As explained in how to interrupt maphash you can place a maphash inside a block and exit the block via return-from, i.e. use the form

(block stop-mapping
  (maphash
   ;; Function to call for all entries in ht.
   ;; A condition for when to stop mapping.
     (return-from stop-mapping)
   ht))

Note that this requires cl which can be required via (require 'cl). As mentioned in a comment the same result can be achieved in pure elisp via

(catch 'stop-mapping
  (maphash
   ;; Function to call for all entries in ht.
   ;; A condition for when to stop mapping.
     (throw 'stop-mapping retval)
   ht))


回答2:

A bit of self-promotion here :)

I've been working (although not quite as much recently) on a set of macros to make it more uniform and, hopefully, easier to do all kinds of iteration on various collections available in Emacs Lisp. Here it is: https://code.google.com/p/i-iterate/ it is not 100% finished and tested, but for the most part it is.

As has already been said, the only way to break from maphash is to throw an error. But this is just something Emacs Lisp acquired at the time it was designed. Many older languages have special primitives for iterating over particular collections, or for performing numerical iteration, while they don't have a language-level abstraction of iteration. loop macro in cl package in Emacs Lisp is one (good) way to address the situation, but by its nature it has to mirror the same macro in Common Lisp, and that macro isn't extensible (you cannot add your own drivers to it, even if some implementation allows it).

The library I worked on tries to follow in spirit another Common Lisp library: iterate and borrows many ideas from there.

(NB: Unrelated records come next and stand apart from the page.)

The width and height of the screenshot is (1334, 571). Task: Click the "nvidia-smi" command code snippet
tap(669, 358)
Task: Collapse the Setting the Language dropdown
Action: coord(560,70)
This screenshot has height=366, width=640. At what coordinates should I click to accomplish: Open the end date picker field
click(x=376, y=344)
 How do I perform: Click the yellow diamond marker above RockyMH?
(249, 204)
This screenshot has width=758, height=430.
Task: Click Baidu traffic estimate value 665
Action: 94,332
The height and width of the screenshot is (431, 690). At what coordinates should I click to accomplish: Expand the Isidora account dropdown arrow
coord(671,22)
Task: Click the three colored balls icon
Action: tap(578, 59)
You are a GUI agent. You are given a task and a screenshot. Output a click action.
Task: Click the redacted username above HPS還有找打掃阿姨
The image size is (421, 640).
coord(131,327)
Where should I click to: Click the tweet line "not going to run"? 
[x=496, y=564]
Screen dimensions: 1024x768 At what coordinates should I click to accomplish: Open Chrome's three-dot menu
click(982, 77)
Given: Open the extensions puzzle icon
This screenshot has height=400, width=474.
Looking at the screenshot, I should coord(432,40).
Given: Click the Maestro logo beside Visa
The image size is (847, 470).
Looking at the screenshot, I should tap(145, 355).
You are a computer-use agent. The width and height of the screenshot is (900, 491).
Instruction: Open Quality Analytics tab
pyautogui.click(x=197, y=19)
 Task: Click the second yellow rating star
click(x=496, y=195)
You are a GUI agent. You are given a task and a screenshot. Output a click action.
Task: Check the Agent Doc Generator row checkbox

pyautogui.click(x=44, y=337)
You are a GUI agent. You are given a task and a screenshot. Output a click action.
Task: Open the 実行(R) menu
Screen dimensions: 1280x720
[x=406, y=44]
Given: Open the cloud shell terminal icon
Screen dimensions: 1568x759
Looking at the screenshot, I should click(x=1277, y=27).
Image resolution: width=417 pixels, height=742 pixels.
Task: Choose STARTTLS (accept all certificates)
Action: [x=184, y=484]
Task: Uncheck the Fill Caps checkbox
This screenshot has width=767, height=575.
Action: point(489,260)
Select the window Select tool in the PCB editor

Just to illustrate what loop macro can do:

(loop with hash = (make-hash-table)
      initially 
      (setf (gethash 'a hash) 'b
            (gethash 'b hash) 'b
            (gethash 'c hash) 'c)      ; initialize variables 
                                       ; before any iteration happens
      for x being the hash-key in hash
      using (hash-value y)             ; define variables used in iteration
      collect (list x y) into z        ; some predefined functionality
      until (eq x y)                   ; termination condition
      finally (return (cons 'd z)))    ; returning from iteration
;; (d (a b) (b b))

With the benefit of it working similarly for hash tables, arrays or lists.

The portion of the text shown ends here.